Core stabilization focuses on building the deep muscles that support your spine. This typically starts with abdominal drawing-in (gently pulling your belly button toward your spine), bridge exercises, and single-leg extensions while lying face down. These exercises are subtle and controlled rather than intense. Consistency matters more than effort here. A physical therapist can tailor the progression to your specific disc level and symptoms.

Spinal Decompression Therapy

Non-surgical spinal decompression uses a motorized table to gently stretch the spine, creating negative pressure that can help retract disc material away from nerves. In a clinical case series, patients who completed 20 sessions (two to three times per week, tapering down over time) reported a median pain reduction of 80% and a 75% improvement in daily function. MRI imaging showed a measurable reduction in disc herniation size in 77% of patients. These are promising numbers, though they come from a small study without a control group. Decompression therapy is typically offered by chiropractors and some physical therapy clinics.

Epidural Steroid Injections

When oral medications and physical therapy aren’t cutting it, epidural steroid injections deliver anti-inflammatory medication directly to the area around the compressed nerve. Up to 70% of people with disc-related sciatica feel at least 50% better within one to two months after an injection, and about 40% still feel better at 12 months. Relief can last up to six months in many cases. These injections work best as a bridge, buying you time for the disc to heal naturally while keeping pain manageable enough that you can stay active and do your exercises.

When Surgery Enters the Picture

Surgery is rarely the first option, but it’s worth knowing what the evidence says. A major randomized trial comparing early surgery to prolonged conservative care found that both groups ended up in a similar place by two years.
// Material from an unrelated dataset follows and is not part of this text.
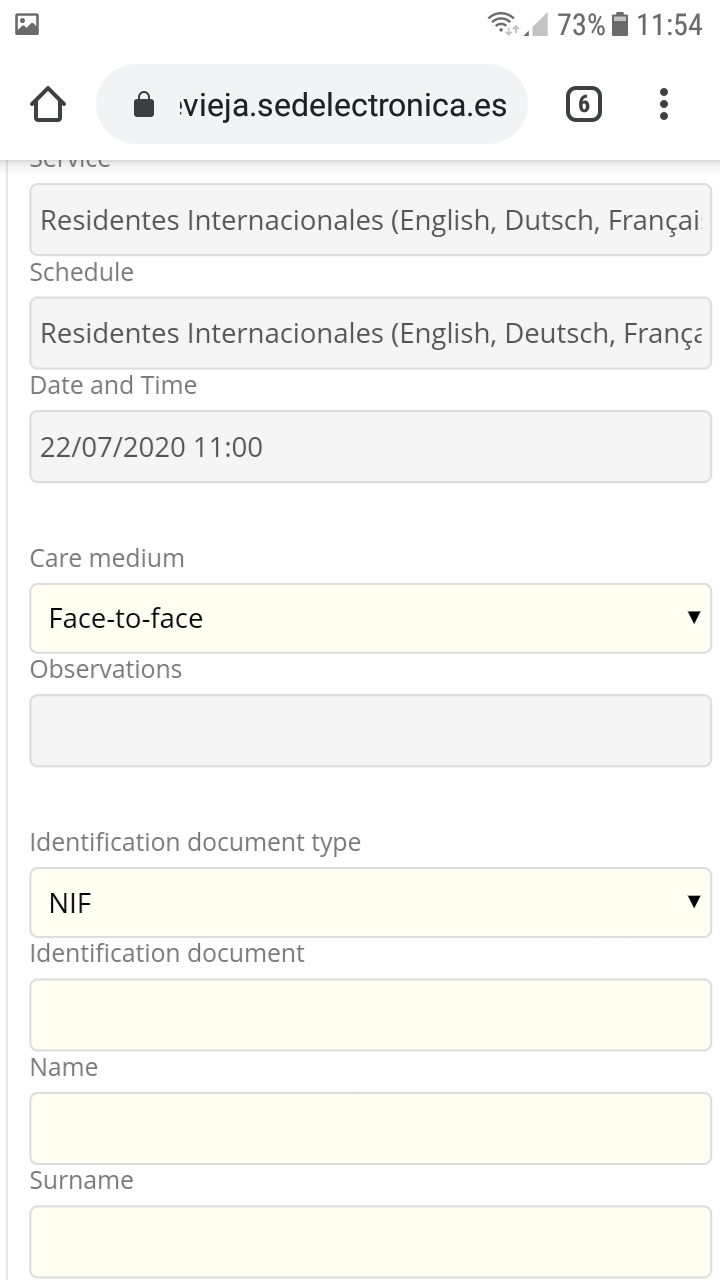Viewport: 720px width, 1280px height.
Task: Focus the Identification document input field
Action: pyautogui.click(x=370, y=1015)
About 81% of surgical patients and 79% of conservative care patients reported satisfactory results at two years, a difference that was not statistically significant. After the three-month mark, no meaningful differences emerged between the groups at any point.

What surgery does offer is faster relief. If your pain is severe and hasn’t improved after several months of conservative treatment, or if you’re experiencing progressive muscle weakness, surgery can accelerate recovery. But the long-term destination appears to be roughly the same for most people regardless of the path they take. About 20% of all patients in the trial, surgical and non-surgical alike, reported unsatisfactory outcomes at two years, which is a realistic number to keep in mind.
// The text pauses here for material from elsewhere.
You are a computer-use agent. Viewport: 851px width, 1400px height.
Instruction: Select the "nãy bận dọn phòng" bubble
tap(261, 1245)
Sleep Positions That Reduce Pressure

Nighttime can be the hardest part of living with a herniated disc. The key is keeping your spine in a neutral alignment. If you sleep on your back, placing a pillow under your knees takes stress off the lower back. If you’re a side sleeper, a firm pillow between your knees keeps your hips level and can reduce spinal pressure by nearly half. Make sure the pillow under your head doesn’t push your neck into a bent position. A cylinder-shaped pillow or rolled towel under your neck, with a flat pillow under your head, helps maintain the natural curve of the spine.

Stomach sleeping is generally the worst position for a herniated disc because it forces your lower back into extension and rotates your neck to one side for hours.

Symptoms That Need Immediate Attention

Most herniated disc pain, even severe sciatica, resolves with time and conservative care. But a rare complication called cauda equina syndrome requires emergency treatment. The warning signs include loss of bladder or bowel control, inability to urinate despite a full bladder, numbness in the groin and inner thighs (the area that would contact a saddle), and sudden weakness in both legs. If you develop any of these symptoms, this is a surgical emergency. Delaying treatment can lead to permanent nerve damage.